**Text**
3a. Do you support Health Canada's approach to choosing a FOP symbol for foods high in sodium, sugars and saturated fat? Please explain.
3b. Which symbol shown in Figure 1 would best help inform Canadians about foods high in sodium, sugars, and saturated fat? Please explain.
3c. If you do not agree that any of the symbols in Figure 1 would help inform Canadians, please propose an alternative symbol along with a rationale.
Element 4 - Updating nutrient content claims and other nutrition-related statements
Health Canada is proposing to update regulations related to a) nutrient content claims and b) other nutrition-related statements. Nutrient content claims and other label statements are regulated to enable consumers to make informed food choices in order to prevent injury to health and to ensure that criteria are applied and are consistent and not deceptive. These proposed updates are needed to bring some of the criteria for nutrient content claims (e.g., claims related to sugars) in line with the proposed FOP approach to nutrition labelling. In addition, Health Canada has assessed other outstanding nutrition-related statements and determined that the regulations should be amended. A summary of the proposed changes is provided in Table 3.

**Given entries**

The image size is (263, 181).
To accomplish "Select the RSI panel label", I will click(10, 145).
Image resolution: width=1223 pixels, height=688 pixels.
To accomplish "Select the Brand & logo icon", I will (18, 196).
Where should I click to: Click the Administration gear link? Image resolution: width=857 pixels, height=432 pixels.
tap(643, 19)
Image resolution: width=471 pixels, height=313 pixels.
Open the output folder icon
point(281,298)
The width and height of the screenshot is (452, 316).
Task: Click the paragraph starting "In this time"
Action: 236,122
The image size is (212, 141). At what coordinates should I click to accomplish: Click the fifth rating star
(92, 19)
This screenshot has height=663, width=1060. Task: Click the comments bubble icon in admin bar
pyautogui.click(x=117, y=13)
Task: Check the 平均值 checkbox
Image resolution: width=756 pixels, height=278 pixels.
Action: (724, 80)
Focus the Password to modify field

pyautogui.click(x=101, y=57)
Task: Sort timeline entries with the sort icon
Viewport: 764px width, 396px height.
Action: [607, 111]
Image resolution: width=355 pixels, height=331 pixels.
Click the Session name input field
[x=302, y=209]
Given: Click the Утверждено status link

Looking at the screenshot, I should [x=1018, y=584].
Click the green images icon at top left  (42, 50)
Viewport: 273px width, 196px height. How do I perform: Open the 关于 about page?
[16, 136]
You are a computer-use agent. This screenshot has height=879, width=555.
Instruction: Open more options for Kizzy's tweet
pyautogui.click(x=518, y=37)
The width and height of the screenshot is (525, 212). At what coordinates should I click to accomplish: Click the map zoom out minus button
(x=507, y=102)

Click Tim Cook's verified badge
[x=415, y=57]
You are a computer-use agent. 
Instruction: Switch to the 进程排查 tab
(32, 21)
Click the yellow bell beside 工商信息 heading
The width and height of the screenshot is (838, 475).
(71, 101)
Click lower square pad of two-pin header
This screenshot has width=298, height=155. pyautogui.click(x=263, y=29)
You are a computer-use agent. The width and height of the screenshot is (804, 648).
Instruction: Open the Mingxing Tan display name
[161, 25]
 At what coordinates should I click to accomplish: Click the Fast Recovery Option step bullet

**Work to complete**
Write out the whole Health Canada consultation passage above, word for word.

**Output for this exercise**
3a. Do you support Health Canada's approach to choosing a FOP symbol for foods high in sodium, sugars and saturated fat? Please explain.
3b. Which symbol shown in Figure 1 would best help inform Canadians about foods high in sodium, sugars, and saturated fat? Please explain.
3c. If you do not agree that any of the symbols in Figure 1 would help inform Canadians, please propose an alternative symbol along with a rationale.
Element 4 - Updating nutrient content claims and other nutrition-related statements
Health Canada is proposing to update regulations related to a) nutrient content claims and b) other nutrition-related statements. Nutrient content claims and other label statements are regulated to enable consumers to make informed food choices in order to prevent injury to health and to ensure that criteria are applied and are consistent and not deceptive. These proposed updates are needed to bring some of the criteria for nutrient content claims (e.g., claims related to sugars) in line with the proposed FOP approach to nutrition labelling. In addition, Health Canada has assessed other outstanding nutrition-related statements and determined that the regulations should be amended. A summary of the proposed changes is provided in Table 3.